Robb: Certainly there’s Left 4 Dead DNA in here, yeah. The original idea actually predates Left 4 Dead, though. It predates Turtle Rock entirely. This is something that Chris, my partner, and myself and a few guys have been talking about for a long time. We just never had the hardware to be able to realize the vision.
GamesBeat: What part of it takes all that hardware power?
Robb: In order for the monster to be able to do its thing, it needs to be able to hide. We wanted to have these lush alien environments, full of foliage and stuff like that. Right there, you’ve got a lot of — it’s just pushing a lot of polygons and a lot of objects around. On top of that, besides the monster and the four players, you have a lot of A.I. happening around all the wildlife. That’s expensive as well. In general, it looks like it looks. [Laughs]
We worked on this a long time. It’s one of those things where — once we got it working on the previous generation of hardware, we said, “Well, this looks OK, but it’s going to present itself much better on the next generation.”
GamesBeat: It seems like you can only make a boss so smart. The A.I. is always going to be not quite as good as a human being.
Robb: Fair enough, for sure. We’re certainly doing our best. We felt like we did a pretty good job on Left 4 Dead. We’re trying to push it with this one, to make sure that if you want that experience, it’ll be just as gratifying.

▶ Given entries
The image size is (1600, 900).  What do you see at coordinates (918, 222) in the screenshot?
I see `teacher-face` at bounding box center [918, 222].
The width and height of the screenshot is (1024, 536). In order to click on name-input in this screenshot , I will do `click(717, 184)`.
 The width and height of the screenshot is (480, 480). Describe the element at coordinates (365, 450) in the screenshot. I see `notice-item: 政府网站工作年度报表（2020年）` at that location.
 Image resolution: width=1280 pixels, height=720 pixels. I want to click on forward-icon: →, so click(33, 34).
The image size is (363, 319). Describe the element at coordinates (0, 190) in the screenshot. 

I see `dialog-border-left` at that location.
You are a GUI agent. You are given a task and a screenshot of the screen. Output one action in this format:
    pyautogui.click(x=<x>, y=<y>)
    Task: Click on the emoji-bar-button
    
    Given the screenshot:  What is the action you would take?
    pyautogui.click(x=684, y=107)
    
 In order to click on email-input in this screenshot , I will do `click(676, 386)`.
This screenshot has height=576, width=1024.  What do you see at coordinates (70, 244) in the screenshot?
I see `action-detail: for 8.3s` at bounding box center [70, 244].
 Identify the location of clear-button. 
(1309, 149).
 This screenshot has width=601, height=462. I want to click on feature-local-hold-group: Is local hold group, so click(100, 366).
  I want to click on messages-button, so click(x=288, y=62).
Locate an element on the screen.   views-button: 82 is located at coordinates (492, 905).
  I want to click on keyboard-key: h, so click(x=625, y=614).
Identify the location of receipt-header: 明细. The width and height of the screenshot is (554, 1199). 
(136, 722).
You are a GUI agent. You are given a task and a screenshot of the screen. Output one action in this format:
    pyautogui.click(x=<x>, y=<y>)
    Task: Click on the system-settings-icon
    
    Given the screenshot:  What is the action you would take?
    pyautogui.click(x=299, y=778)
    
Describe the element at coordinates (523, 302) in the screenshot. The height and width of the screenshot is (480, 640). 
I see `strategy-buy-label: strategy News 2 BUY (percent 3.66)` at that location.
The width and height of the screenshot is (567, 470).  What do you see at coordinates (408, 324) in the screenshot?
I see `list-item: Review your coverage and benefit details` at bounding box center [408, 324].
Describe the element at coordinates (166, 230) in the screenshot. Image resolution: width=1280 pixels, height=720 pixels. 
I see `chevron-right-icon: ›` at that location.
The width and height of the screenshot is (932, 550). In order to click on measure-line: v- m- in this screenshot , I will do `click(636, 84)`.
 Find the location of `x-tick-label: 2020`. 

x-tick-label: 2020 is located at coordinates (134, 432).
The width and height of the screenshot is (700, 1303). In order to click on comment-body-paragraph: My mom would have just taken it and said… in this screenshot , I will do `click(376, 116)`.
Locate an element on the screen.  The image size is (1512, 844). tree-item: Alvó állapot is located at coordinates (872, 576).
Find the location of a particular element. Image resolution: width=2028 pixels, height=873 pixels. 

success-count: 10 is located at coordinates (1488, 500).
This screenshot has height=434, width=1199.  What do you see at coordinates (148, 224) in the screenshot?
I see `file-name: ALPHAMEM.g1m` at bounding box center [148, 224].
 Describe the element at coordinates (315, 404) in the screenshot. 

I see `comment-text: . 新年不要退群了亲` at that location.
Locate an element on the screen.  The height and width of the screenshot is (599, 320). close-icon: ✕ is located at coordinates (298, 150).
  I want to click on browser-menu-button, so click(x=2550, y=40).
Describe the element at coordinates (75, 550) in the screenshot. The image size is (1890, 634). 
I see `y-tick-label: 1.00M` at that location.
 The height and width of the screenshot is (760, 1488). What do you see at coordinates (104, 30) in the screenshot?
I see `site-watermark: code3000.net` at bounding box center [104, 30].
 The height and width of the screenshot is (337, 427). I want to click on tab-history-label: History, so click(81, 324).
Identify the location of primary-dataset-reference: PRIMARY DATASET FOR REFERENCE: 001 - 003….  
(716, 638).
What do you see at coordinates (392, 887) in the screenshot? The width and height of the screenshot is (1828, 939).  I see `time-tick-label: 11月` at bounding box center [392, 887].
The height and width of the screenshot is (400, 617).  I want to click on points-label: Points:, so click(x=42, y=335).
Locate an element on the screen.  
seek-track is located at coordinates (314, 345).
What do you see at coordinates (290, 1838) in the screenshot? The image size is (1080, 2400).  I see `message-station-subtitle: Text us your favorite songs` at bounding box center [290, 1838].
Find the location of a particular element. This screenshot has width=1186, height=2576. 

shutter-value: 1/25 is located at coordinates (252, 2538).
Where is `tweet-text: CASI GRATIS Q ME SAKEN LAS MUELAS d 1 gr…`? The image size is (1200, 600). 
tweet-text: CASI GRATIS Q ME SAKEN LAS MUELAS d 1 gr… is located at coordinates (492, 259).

▶ Action item
Quote the entire interview excerpt above word for word.

▶ Solution
Robb: Certainly there’s Left 4 Dead DNA in here, yeah. The original idea actually predates Left 4 Dead, though. It predates Turtle Rock entirely. This is something that Chris, my partner, and myself and a few guys have been talking about for a long time. We just never had the hardware to be able to realize the vision.
GamesBeat: What part of it takes all that hardware power?
Robb: In order for the monster to be able to do its thing, it needs to be able to hide. We wanted to have these lush alien environments, full of foliage and stuff like that. Right there, you’ve got a lot of — it’s just pushing a lot of polygons and a lot of objects around. On top of that, besides the monster and the four players, you have a lot of A.I. happening around all the wildlife. That’s expensive as well. In general, it looks like it looks. [Laughs]
We worked on this a long time. It’s one of those things where — once we got it working on the previous generation of hardware, we said, “Well, this looks OK, but it’s going to present itself much better on the next generation.”
GamesBeat: It seems like you can only make a boss so smart. The A.I. is always going to be not quite as good as a human being.
Robb: Fair enough, for sure. We’re certainly doing our best. We felt like we did a pretty good job on Left 4 Dead. We’re trying to push it with this one, to make sure that if you want that experience, it’ll be just as gratifying.